I live in Southern Indiana and the local Deere dealer here sells LNN irrigators. A few other dealerships that I know of in area also sell LNN. I recently traveled to Nebraska and was surprised to see that the dealership near Falls City NE also sells LNN. My thought would be why wouldn't Deere just buy out LNN and make it a part of their total package to farmers? The irrigators could be integrated into the same platform as the GPS systems in the tractors and they have the JD financing that farmers could take advantage of. Does anyone on board see why this would not make sense? I own both Deere and LNN and come from a farming background. It would seem a perfect fit to me. I'm not really interested in thoughts about mkt cap of LNN or what Deere would have to pay...I know that answer. Thoughts appreciated.
IMO LNN will be a good suitor for a bigger company...someday (Deere, VMI, related ag company)
Probably in the next 2 to 5 years.
When the economy improves and hits on all cylinders, the offer comes along.
The companies looking forward would buy when the shares are lower.
In the meantime, expect LNN to have wild price swings on daily trading.
Wonder why this is happening, with good earnings, but share price off its 52-week highs.
With their PE down to a "normal" level (it used to be stratospheric) I agree they will eventually be purchased. Not by Valmont, as that would not likely pass the anti-monopoly test, and combining the dealer networks would be a nightmare. Unlikely it will be Deere for the reasons I provided in this thread. But someone will buy them. Eventually. Right now commodity prices are off their highs from a year ago, and the stock is tracking down in anticipation of a weaker sales season. A smart buyer would wait for commodity prices to bottom, and buy the company on the upswing.

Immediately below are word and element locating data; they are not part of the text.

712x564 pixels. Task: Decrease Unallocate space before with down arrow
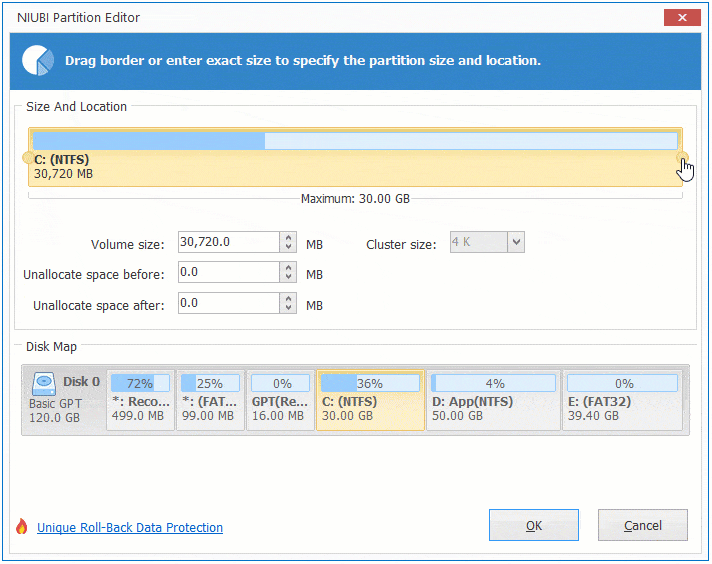289,278

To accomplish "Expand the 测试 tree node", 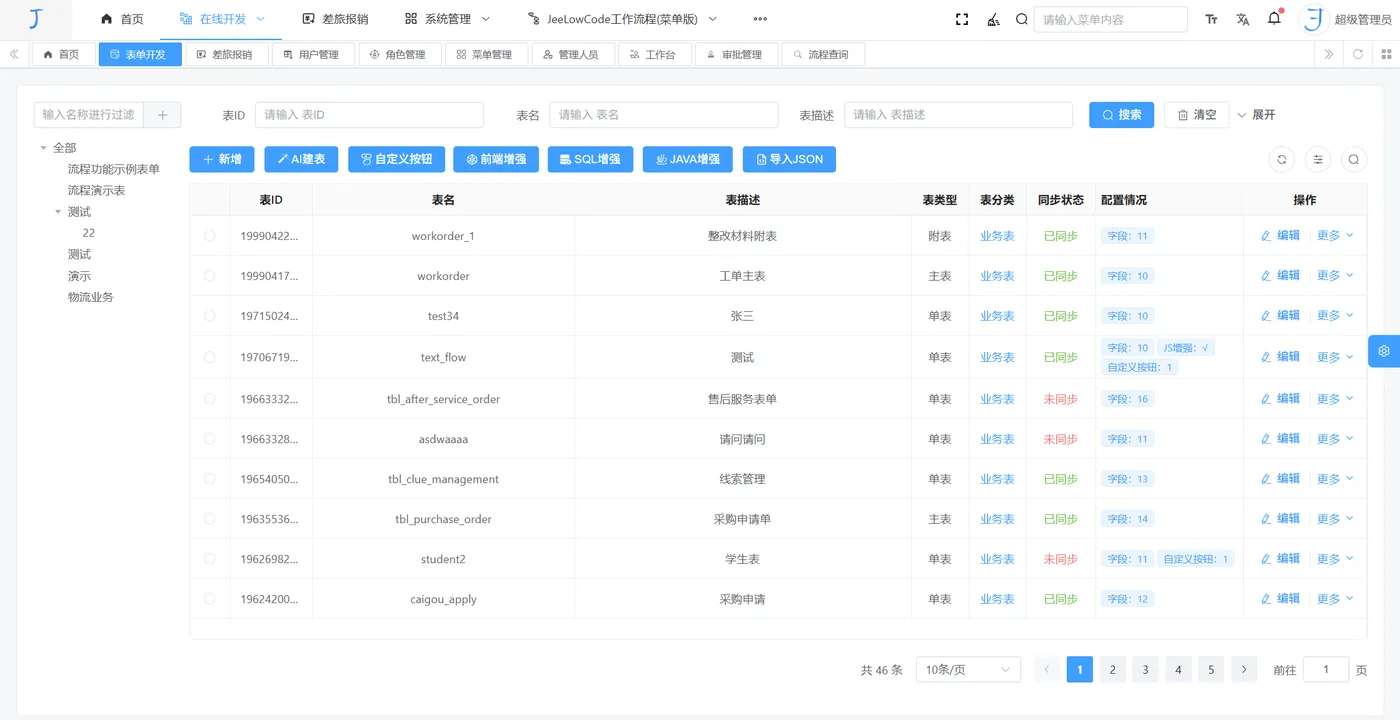I will pos(57,211).
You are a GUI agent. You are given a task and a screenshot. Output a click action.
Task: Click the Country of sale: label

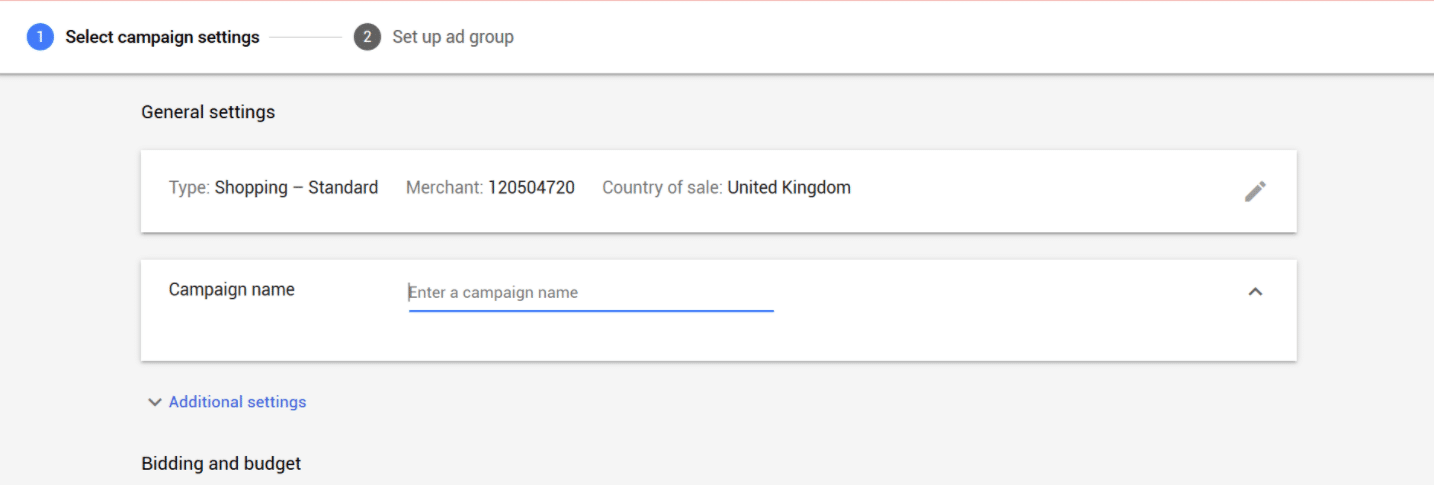click(662, 187)
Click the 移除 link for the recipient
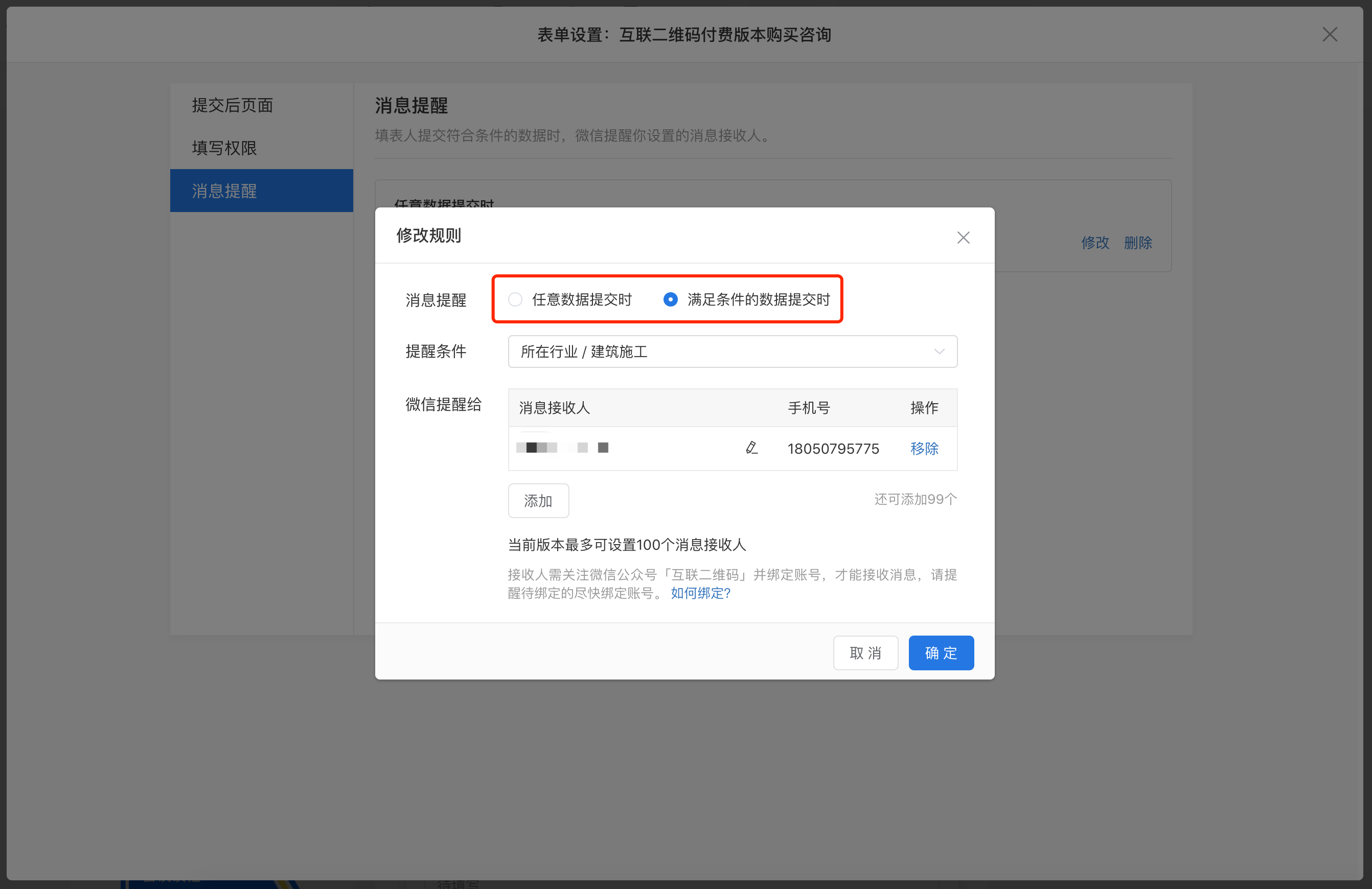The height and width of the screenshot is (889, 1372). (924, 448)
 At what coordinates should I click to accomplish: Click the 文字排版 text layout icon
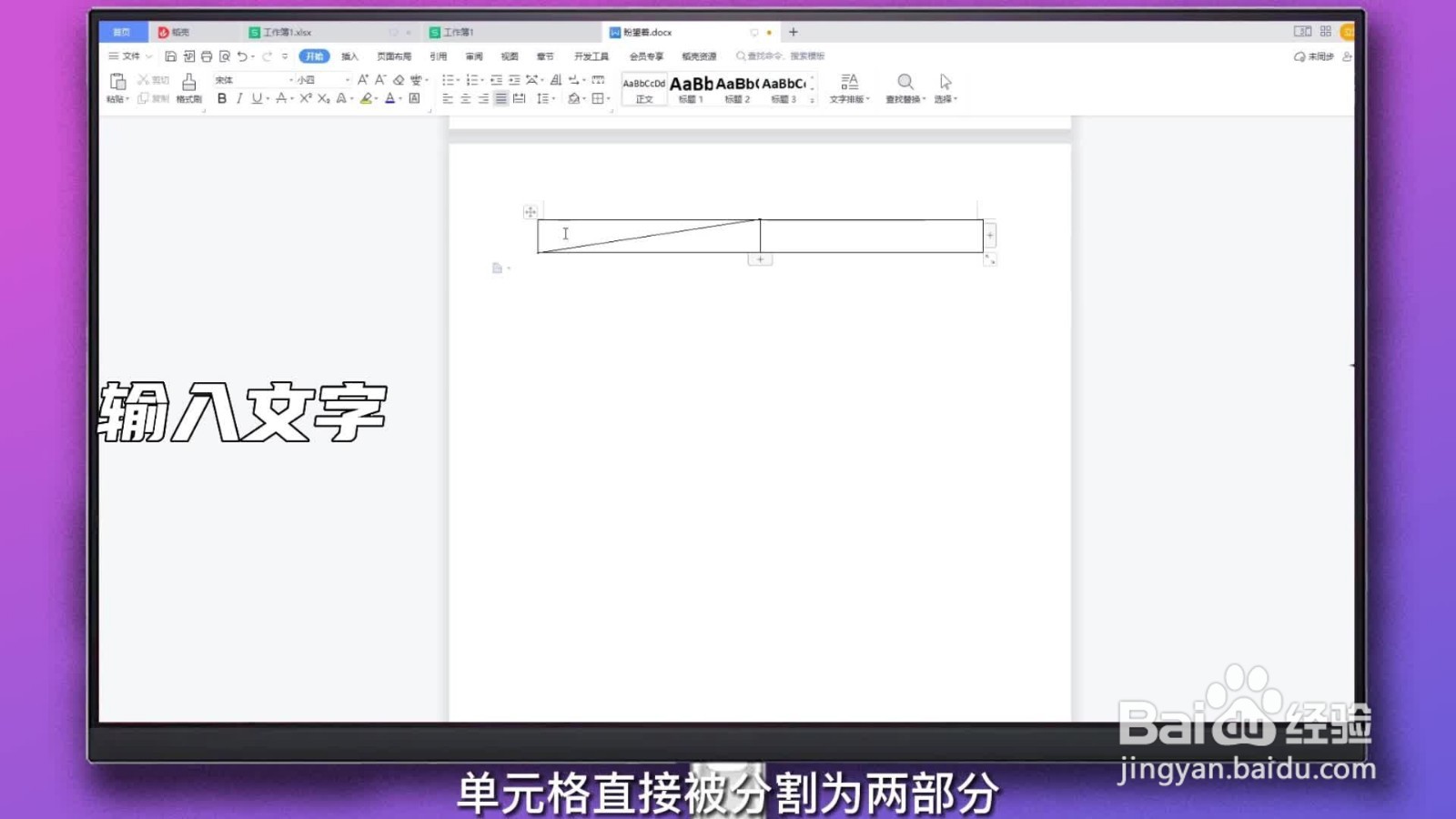click(849, 82)
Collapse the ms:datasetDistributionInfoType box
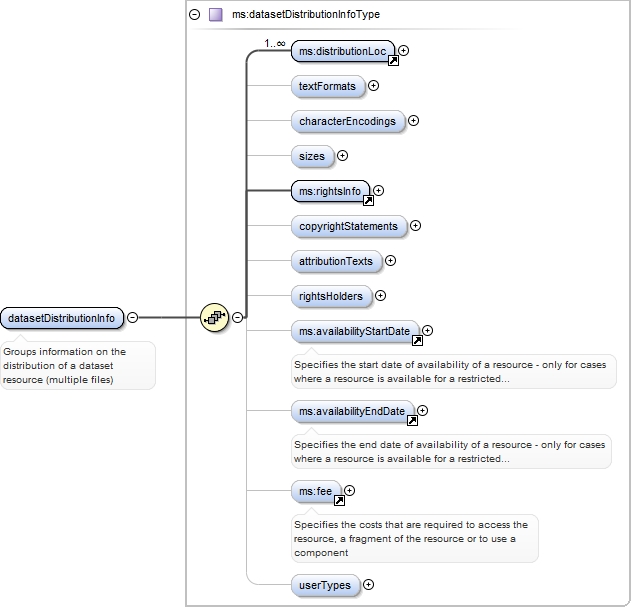 (194, 15)
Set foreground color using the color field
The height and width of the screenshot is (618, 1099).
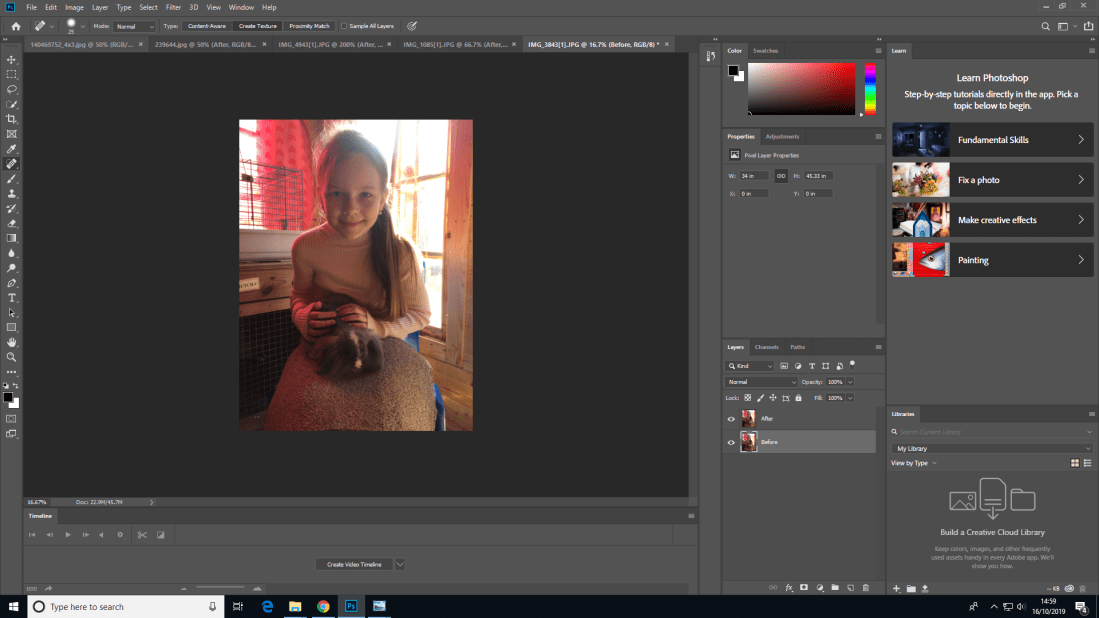(x=800, y=88)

Irrigation dealers need to be close to their users as they have to make field service calls on very short notice. If they have huge territories, there is a lot of unproductive windshield time. The irrigation dealer model is many small dealerships blanketing water-rich areas. I worked for Valmont, and we had a few Deere dealers carrying our line as well -- they were habitually lower quartile performers, particularly when it came to field service. Independent irrigation dealers generally performed much better than anyone else (including our own company owned dealerships). I suspect that if Deere bought Lindsay, sales would crash. Independent Lindsay dealers would look for a new manufacturer to represent, and many Deere dealers would require significant persuading to aggressively sell the line. One of those situation where the synergies would be outweighed by the anergies, in my opinion.